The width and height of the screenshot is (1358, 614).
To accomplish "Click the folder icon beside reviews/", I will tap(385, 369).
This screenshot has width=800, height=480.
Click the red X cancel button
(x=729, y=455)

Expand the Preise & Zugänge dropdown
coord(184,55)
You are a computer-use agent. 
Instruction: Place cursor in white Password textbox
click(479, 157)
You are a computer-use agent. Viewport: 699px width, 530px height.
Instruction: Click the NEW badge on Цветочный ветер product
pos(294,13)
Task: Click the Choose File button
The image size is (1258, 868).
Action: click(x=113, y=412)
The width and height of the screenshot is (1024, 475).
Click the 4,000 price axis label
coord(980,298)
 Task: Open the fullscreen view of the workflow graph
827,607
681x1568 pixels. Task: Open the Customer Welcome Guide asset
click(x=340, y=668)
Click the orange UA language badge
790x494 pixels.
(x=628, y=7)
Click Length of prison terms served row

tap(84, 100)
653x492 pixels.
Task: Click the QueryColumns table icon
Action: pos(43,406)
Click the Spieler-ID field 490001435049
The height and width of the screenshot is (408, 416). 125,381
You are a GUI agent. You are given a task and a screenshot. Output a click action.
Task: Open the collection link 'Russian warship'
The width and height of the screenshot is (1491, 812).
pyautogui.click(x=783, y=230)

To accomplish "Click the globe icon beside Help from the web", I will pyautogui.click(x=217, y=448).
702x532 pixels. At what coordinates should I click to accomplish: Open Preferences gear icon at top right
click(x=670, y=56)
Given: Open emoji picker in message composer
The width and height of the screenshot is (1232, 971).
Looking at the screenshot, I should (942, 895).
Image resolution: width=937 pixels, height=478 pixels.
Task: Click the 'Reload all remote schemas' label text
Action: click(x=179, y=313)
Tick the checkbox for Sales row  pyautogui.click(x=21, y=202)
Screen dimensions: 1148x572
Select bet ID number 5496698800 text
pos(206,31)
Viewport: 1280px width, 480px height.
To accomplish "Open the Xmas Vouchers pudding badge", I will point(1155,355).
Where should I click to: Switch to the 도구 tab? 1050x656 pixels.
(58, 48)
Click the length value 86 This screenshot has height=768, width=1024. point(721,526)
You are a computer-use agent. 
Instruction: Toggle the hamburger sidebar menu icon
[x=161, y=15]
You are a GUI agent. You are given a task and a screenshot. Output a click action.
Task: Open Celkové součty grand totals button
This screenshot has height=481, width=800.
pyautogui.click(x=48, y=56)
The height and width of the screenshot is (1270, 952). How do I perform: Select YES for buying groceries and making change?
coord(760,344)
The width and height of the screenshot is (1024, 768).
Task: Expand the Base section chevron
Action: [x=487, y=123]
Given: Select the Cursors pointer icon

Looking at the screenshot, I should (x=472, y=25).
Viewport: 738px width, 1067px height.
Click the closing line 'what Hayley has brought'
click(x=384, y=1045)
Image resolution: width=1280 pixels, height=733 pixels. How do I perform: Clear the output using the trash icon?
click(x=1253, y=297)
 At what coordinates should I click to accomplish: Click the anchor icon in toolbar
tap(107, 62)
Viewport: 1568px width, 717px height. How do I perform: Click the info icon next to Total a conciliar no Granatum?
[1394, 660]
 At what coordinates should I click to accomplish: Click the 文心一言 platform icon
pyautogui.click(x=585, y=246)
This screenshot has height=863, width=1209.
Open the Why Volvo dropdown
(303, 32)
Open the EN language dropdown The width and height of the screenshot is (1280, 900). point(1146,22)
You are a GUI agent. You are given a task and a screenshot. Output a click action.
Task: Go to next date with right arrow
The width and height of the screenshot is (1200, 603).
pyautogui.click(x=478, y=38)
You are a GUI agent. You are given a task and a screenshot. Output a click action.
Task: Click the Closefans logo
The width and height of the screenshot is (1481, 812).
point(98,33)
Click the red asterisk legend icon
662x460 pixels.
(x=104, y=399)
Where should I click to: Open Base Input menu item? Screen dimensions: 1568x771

========================

To do ▸ The task calls for each record to be returned verbatim.

Solution to this problem ▸
The width and height of the screenshot is (1358, 614).
To accomplish "Click the folder icon beside reviews/", I will tap(385, 369).
This screenshot has width=800, height=480.
Click the red X cancel button
(x=729, y=455)

Expand the Preise & Zugänge dropdown
coord(184,55)
You are a computer-use agent. 
Instruction: Place cursor in white Password textbox
click(479, 157)
You are a computer-use agent. Viewport: 699px width, 530px height.
Instruction: Click the NEW badge on Цветочный ветер product
pos(294,13)
Task: Click the Choose File button
The image size is (1258, 868).
Action: click(x=113, y=412)
The width and height of the screenshot is (1024, 475).
Click the 4,000 price axis label
coord(980,298)
 Task: Open the fullscreen view of the workflow graph
827,607
681x1568 pixels. Task: Open the Customer Welcome Guide asset
click(x=340, y=668)
Click the orange UA language badge
790x494 pixels.
(x=628, y=7)
Click Length of prison terms served row

tap(84, 100)
653x492 pixels.
Task: Click the QueryColumns table icon
Action: pos(43,406)
Click the Spieler-ID field 490001435049
The height and width of the screenshot is (408, 416). 125,381
You are a GUI agent. You are given a task and a screenshot. Output a click action.
Task: Open the collection link 'Russian warship'
The width and height of the screenshot is (1491, 812).
pyautogui.click(x=783, y=230)

To accomplish "Click the globe icon beside Help from the web", I will pyautogui.click(x=217, y=448).
702x532 pixels. At what coordinates should I click to accomplish: Open Preferences gear icon at top right
click(x=670, y=56)
Given: Open emoji picker in message composer
The width and height of the screenshot is (1232, 971).
Looking at the screenshot, I should (942, 895).
Image resolution: width=937 pixels, height=478 pixels.
Task: Click the 'Reload all remote schemas' label text
Action: click(x=179, y=313)
Tick the checkbox for Sales row  pyautogui.click(x=21, y=202)
Screen dimensions: 1148x572
Select bet ID number 5496698800 text
pos(206,31)
Viewport: 1280px width, 480px height.
To accomplish "Open the Xmas Vouchers pudding badge", I will point(1155,355).
Where should I click to: Switch to the 도구 tab? 1050x656 pixels.
(58, 48)
Click the length value 86 This screenshot has height=768, width=1024. point(721,526)
You are a computer-use agent. 
Instruction: Toggle the hamburger sidebar menu icon
[x=161, y=15]
You are a GUI agent. You are given a task and a screenshot. Output a click action.
Task: Open Celkové součty grand totals button
This screenshot has height=481, width=800.
pyautogui.click(x=48, y=56)
The height and width of the screenshot is (1270, 952). How do I perform: Select YES for buying groceries and making change?
coord(760,344)
The width and height of the screenshot is (1024, 768).
Task: Expand the Base section chevron
Action: [x=487, y=123]
Given: Select the Cursors pointer icon

Looking at the screenshot, I should (x=472, y=25).
Viewport: 738px width, 1067px height.
Click the closing line 'what Hayley has brought'
click(x=384, y=1045)
Image resolution: width=1280 pixels, height=733 pixels. How do I perform: Clear the output using the trash icon?
click(x=1253, y=297)
 At what coordinates should I click to accomplish: Click the anchor icon in toolbar
tap(107, 62)
Viewport: 1568px width, 717px height. How do I perform: Click the info icon next to Total a conciliar no Granatum?
[1394, 660]
 At what coordinates should I click to accomplish: Click the 文心一言 platform icon
pyautogui.click(x=585, y=246)
This screenshot has height=863, width=1209.
Open the Why Volvo dropdown
(303, 32)
Open the EN language dropdown The width and height of the screenshot is (1280, 900). point(1146,22)
You are a GUI agent. You are given a task and a screenshot. Output a click action.
Task: Go to next date with right arrow
The width and height of the screenshot is (1200, 603).
pyautogui.click(x=478, y=38)
You are a GUI agent. You are given a task and a screenshot. Output a click action.
Task: Click the Closefans logo
The width and height of the screenshot is (1481, 812).
point(98,33)
Click the red asterisk legend icon
662x460 pixels.
(x=104, y=399)
Where should I click to: Open Base Input menu item? Screen dimensions: 1568x771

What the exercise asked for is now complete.